12-28-2016, 12:34 PM
(12-26-2016, 05:36 PM)SomeGuy Wrote: I am all for infrastructure investment. I said that quite clearly on this thread. There is indeed ample room for public works, and that investment on this scale would do much to address the competitiveness of the US economy and the (under)employment problem in this country.
All of that is fine. What I was objecting to was an open-ended policy of the government providing jobs to people as an end in itself. There is just too much opportunity for mismanagement, for waste, for an expanding and bloated bureaucracy. I feel that targeted spending on public works, hiring people to build the necessary infrastructure as efficiently as possible, in conjunction with a broader policy of wage subsidies to alleviate conditions on the lower end of the socioeconomic scale, would be more effective.

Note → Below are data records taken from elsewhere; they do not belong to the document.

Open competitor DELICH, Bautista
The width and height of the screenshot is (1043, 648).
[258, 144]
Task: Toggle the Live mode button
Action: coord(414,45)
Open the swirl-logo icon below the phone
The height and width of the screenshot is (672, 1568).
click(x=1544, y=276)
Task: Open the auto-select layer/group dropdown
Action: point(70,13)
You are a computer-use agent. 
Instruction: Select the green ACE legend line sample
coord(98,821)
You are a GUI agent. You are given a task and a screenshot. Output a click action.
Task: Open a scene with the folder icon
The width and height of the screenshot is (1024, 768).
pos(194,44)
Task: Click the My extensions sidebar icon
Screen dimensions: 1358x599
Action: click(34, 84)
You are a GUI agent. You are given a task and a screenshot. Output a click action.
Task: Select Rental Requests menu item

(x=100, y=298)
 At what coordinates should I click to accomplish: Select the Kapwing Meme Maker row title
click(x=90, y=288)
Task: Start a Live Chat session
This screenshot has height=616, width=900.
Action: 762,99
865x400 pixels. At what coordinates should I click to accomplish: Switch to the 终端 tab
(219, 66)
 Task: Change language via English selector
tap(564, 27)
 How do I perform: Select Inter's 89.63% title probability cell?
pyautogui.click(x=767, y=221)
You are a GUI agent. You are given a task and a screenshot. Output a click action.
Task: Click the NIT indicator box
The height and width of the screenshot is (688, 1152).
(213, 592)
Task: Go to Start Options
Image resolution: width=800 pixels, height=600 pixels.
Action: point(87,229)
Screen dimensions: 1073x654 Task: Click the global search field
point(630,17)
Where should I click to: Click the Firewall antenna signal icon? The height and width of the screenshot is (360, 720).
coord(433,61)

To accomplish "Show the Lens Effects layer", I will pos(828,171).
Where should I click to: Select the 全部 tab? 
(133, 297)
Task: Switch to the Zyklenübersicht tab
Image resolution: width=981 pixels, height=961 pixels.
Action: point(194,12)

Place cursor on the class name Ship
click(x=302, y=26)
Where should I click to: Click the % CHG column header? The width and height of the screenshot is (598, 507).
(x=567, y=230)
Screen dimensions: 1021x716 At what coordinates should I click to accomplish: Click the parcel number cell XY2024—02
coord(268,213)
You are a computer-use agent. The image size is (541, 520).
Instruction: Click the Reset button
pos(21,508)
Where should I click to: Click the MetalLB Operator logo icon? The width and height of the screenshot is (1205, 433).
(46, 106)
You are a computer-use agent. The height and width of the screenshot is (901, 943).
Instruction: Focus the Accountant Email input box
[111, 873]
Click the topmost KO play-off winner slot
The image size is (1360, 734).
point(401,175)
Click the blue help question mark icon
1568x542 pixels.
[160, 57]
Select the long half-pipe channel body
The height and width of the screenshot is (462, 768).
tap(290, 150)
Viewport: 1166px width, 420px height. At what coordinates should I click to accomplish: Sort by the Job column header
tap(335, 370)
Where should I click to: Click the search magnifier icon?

Think ahead. At most, we are 30 years away from a world where almost all human-supplied work will be unnecessary. Automaton and AI will cross the line where the automatons are able to create more automatons with limited human interaction. At that point, the cost of human effort will be almost infinitely higher than that provided by machines. We need an economic model that still operates in that environment, or chaos will ensue.
Killing off the non-owners is a non-starter for obvious reasons.
Intelligence is not knowledge and knowledge is not wisdom, but they all play well together.